Task objective>
Send back the line that contains "Image resolution: width=295" and all lines following it through the end of the data below, exactly, omitting pictures.

Source data>
──────
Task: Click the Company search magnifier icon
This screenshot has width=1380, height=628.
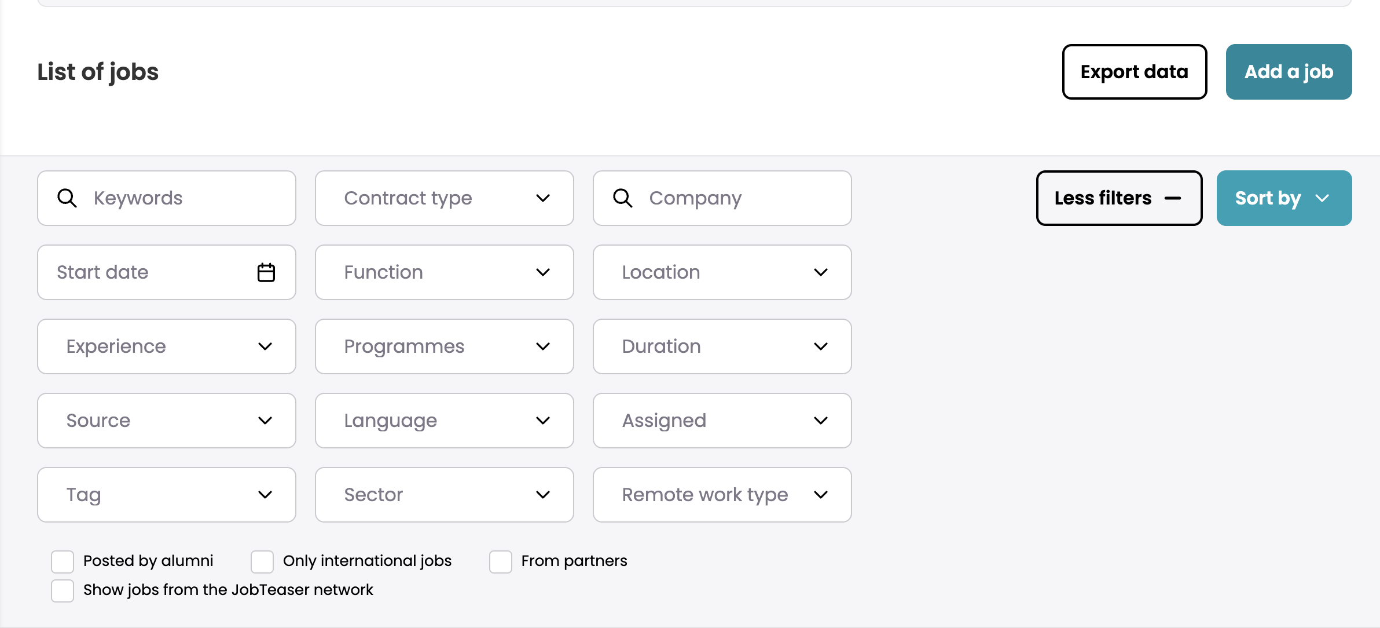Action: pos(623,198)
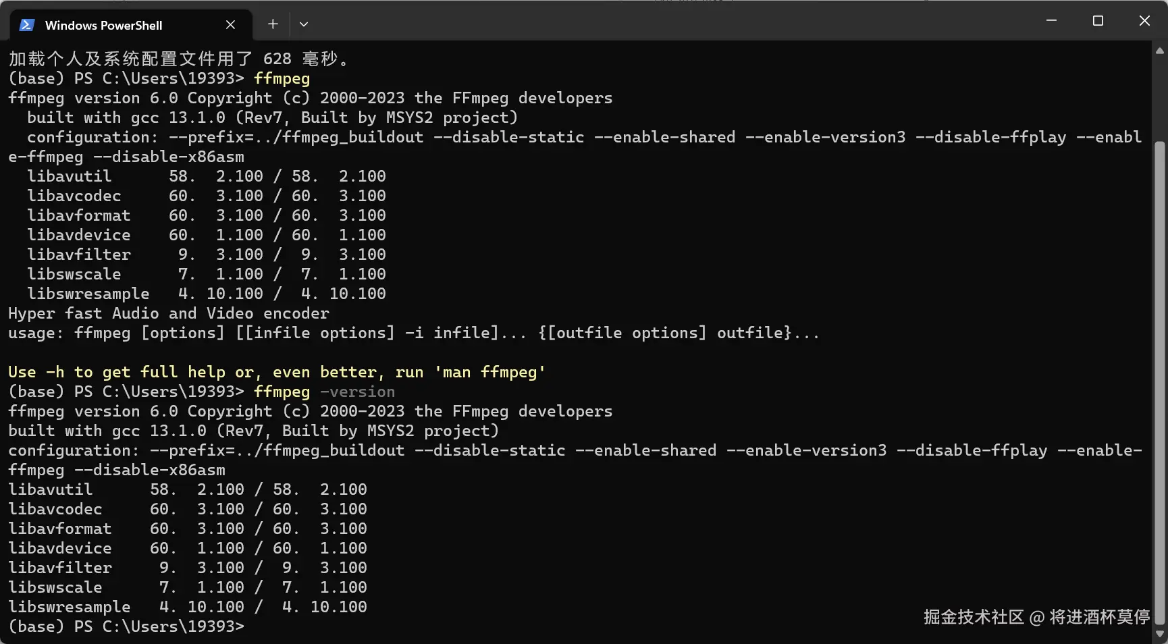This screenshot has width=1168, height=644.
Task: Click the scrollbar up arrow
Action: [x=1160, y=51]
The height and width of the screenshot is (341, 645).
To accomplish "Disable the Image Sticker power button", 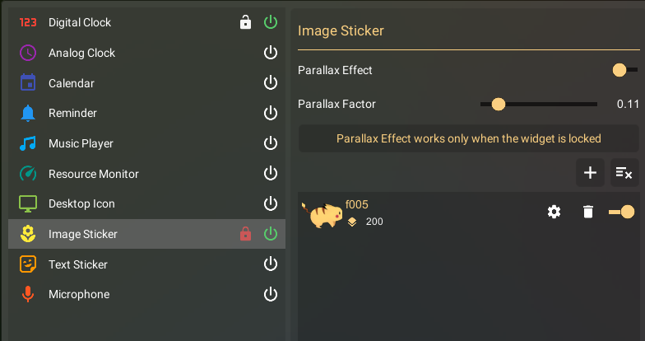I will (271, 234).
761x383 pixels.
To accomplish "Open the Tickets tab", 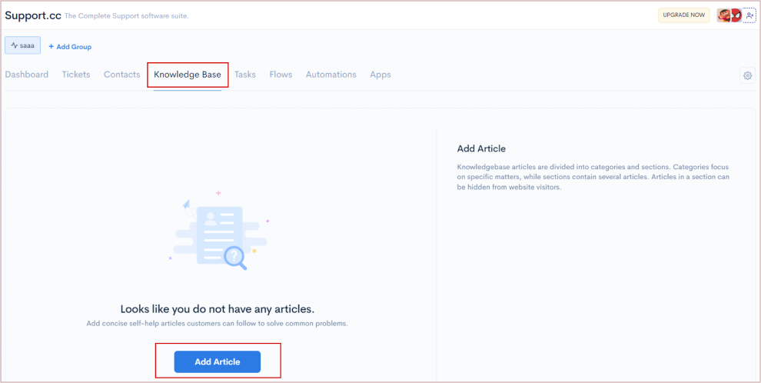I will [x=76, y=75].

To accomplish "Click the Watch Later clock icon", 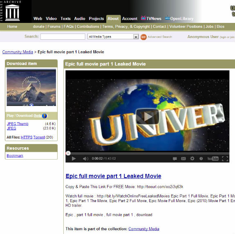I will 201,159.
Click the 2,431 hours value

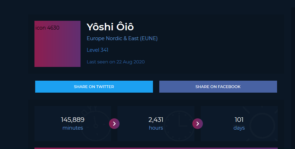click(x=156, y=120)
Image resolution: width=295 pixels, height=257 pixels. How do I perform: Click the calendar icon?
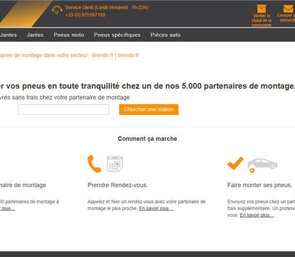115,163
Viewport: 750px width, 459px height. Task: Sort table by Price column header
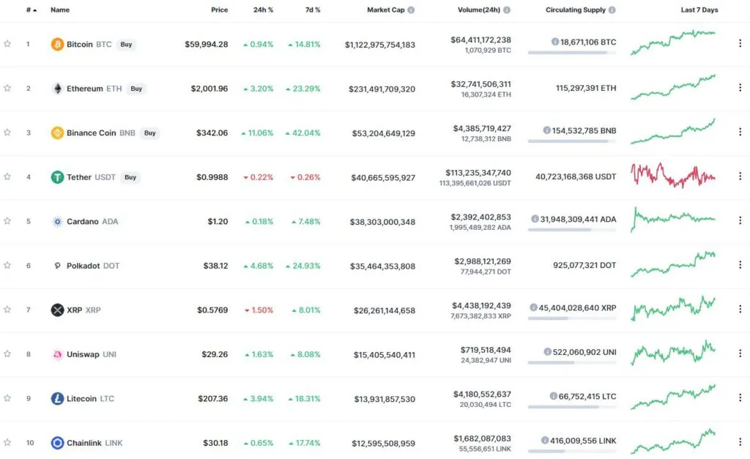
──────
Task solution>
Image resolution: width=295 pixels, height=257 pixels. How do I perform: Click the calendar icon?
115,163
Viewport: 750px width, 459px height. Task: Sort table by Price column header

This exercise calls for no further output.